Shark Tank’s Barbara Corcoran: Rejection – Entrepreneurship’s Big Kahuna
Individuals, whether they be business owners or employees, have endured rejection. While rejection is not always the end of the road, as many good things come from it, it does need to be handled in the right manner. In the video below Entrepreneur.com's deputy editor Teri Evans asks Barbara Corcoran, a real estate expert in the United States and a Shark on network ABC's reality show Shark Tank, how she handles rejection. Corcoran built the Corcoran Group, New York city's largest real estate company. – Stuart Lowman
How do you view rejection and how can you help other entrepreneurs view it in maybe, a different light?

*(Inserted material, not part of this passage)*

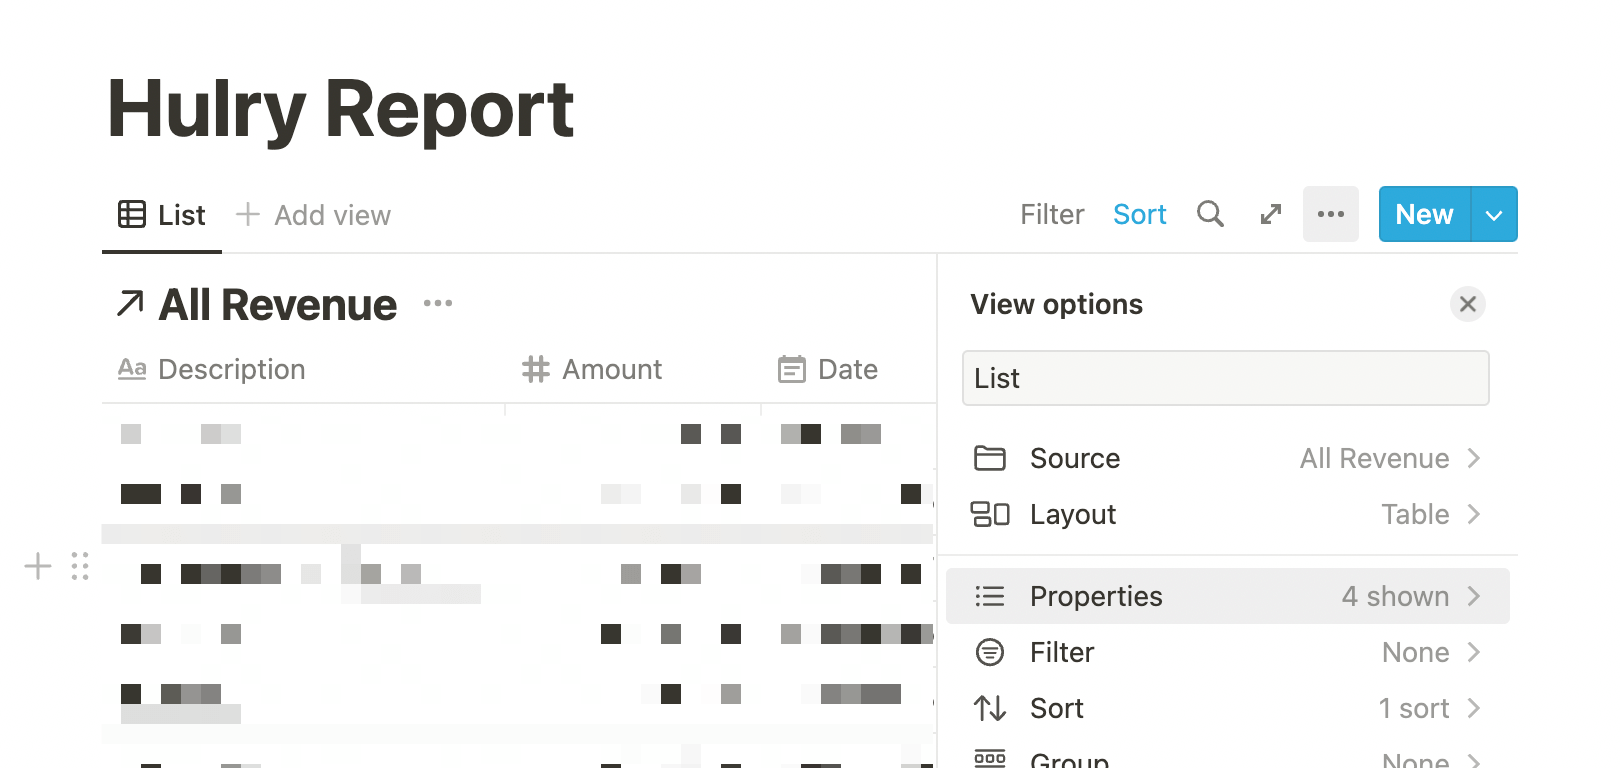Click Add view to create a view
The height and width of the screenshot is (768, 1620).
(x=314, y=215)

Let me tell you. Rejection is the big kahuna in all entrepreneurship. Show me somebody who can take a hit and I'll show you a good entrepreneur. I don't know if I made that up, but I think I did. It's all in how well you get back up. By the way, do you know what I found? If you think about it, great salespeople make a couple of million Dollars per year, selling apartments in New York City, which my great salespeople do – all great entrepreneurs. All business comes from them. They manage their own business. They hire staff. They're entrepreneurs. Do you know what I found? The only difference between the superstars making millions per year and the persons barely getting by… It's not by contacts or how hard they work. Some people work just as hard and don't make any money. It's about how long they feel sorry for themselves once they're hit. Some people can take a hit and they're no good for two weeks.

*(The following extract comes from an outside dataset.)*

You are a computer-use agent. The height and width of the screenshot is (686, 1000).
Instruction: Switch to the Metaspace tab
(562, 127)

They're at their desks. They look like they're working but they're not working. Mentally, they're not there. The great salespeople take the hit and then they jump right back up. They've been hurt just as much as the next guy has, but they work right through it and keep going. Let me tell you: if you have that skill, you should be an entrepreneur because you'll be paid well for it. The single best thing I do (more than anything else I can do in building businesses for myself and these other people) is that I fail well. I fall on my face. Nobody's better at pretending 'I'm not thinking of a quick cover-up and trying to keep moving'. In that act (itself) of getting back up fast, you always stumble onto something good. I'm not a religious person. I was raised so religiously that I don't ever want to think about it again. However, I do believe that once you put your mind to going forward on anything, there's almost a battle cry that goes out in the universe and the world rallies around you. It just comes to the fore, again and again.
To have that kind of 'good faith' that 'I'm just getting back up, even if I'm going to get slammed', life is fair in its own weird way in building businesses; you will be swept up by some lucky chance. It happened to me every time I got back up.